Please return every line of the records below that contains the word "computer".

────────────────

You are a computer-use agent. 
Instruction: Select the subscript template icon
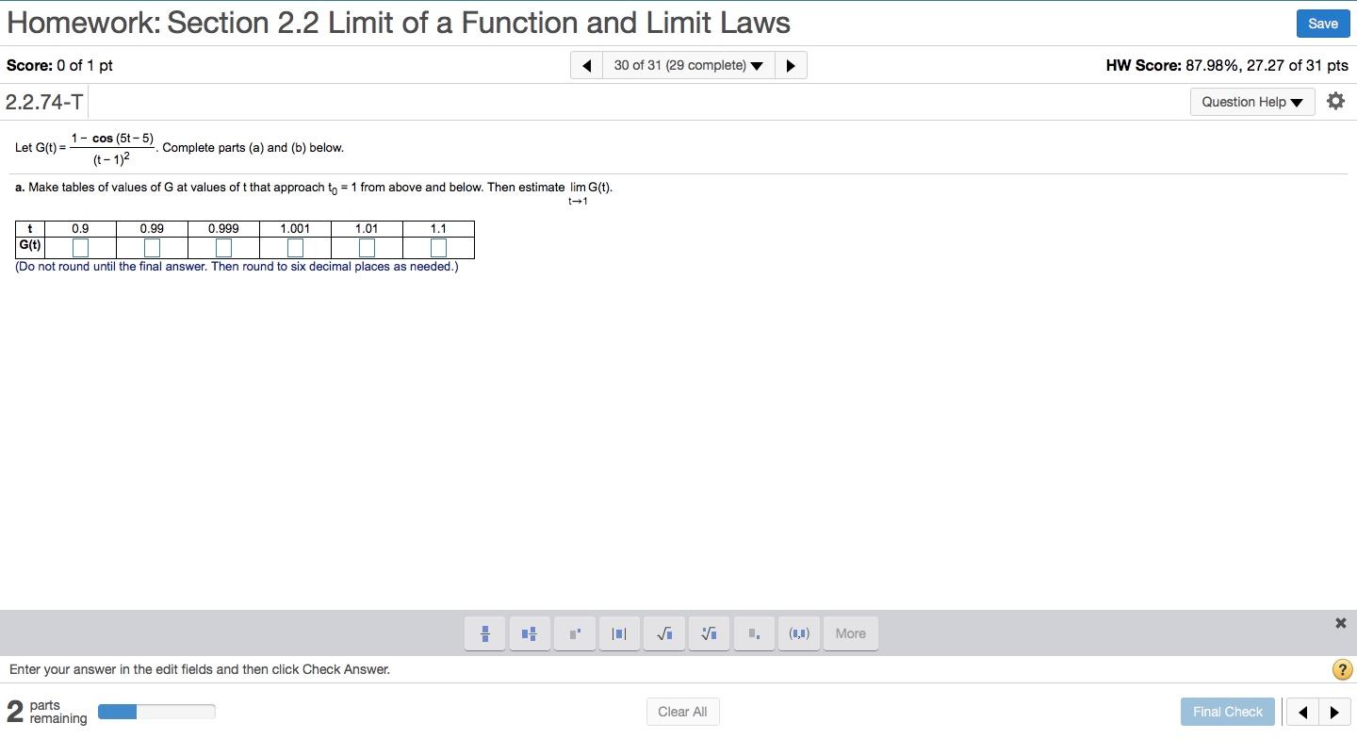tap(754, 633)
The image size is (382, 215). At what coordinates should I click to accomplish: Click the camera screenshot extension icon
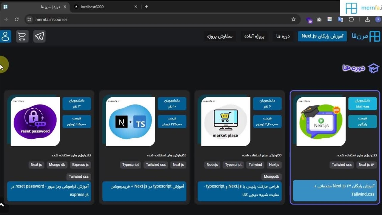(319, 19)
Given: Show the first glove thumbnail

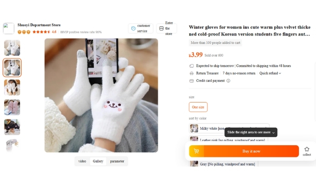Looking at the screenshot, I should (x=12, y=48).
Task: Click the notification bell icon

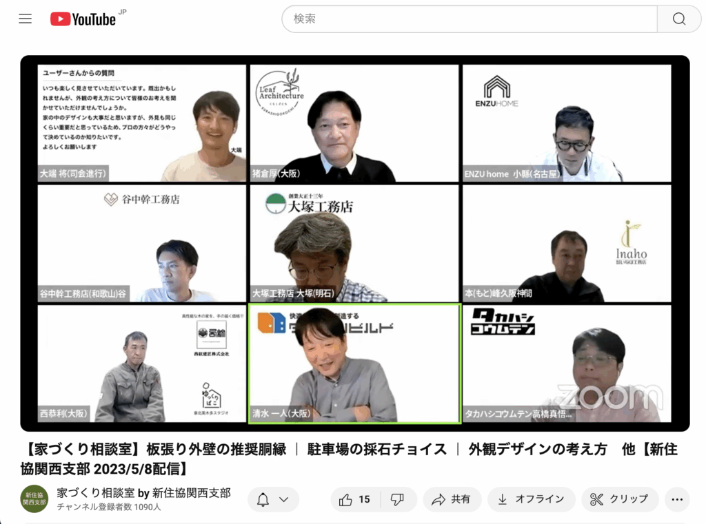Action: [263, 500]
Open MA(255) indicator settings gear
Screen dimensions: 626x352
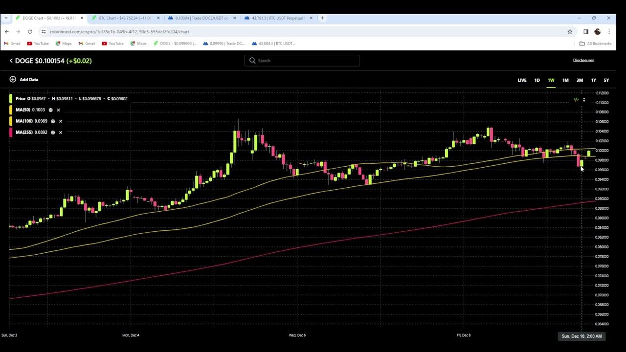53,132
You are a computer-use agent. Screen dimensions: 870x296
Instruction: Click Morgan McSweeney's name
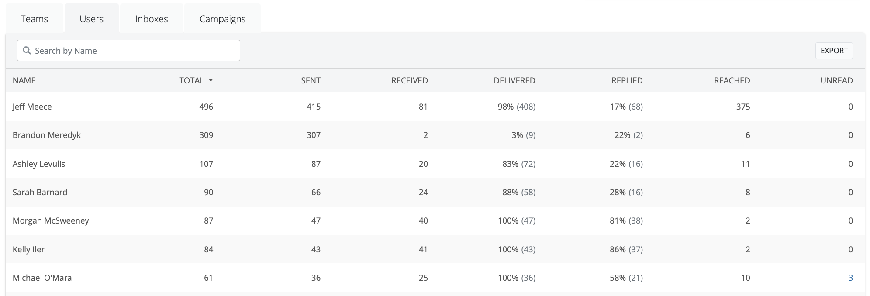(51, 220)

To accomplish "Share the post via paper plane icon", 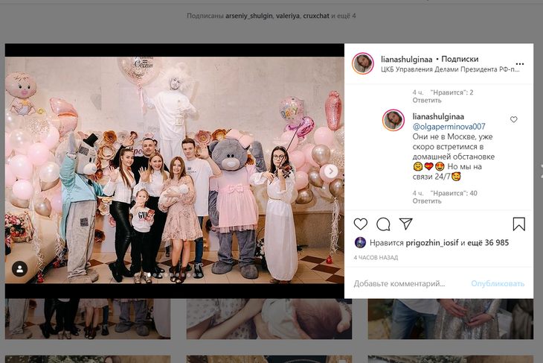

────────────────

■ Output for this exercise ■
You are a computer-use agent. 
You are a computer-use agent. Screen dimensions: 870x296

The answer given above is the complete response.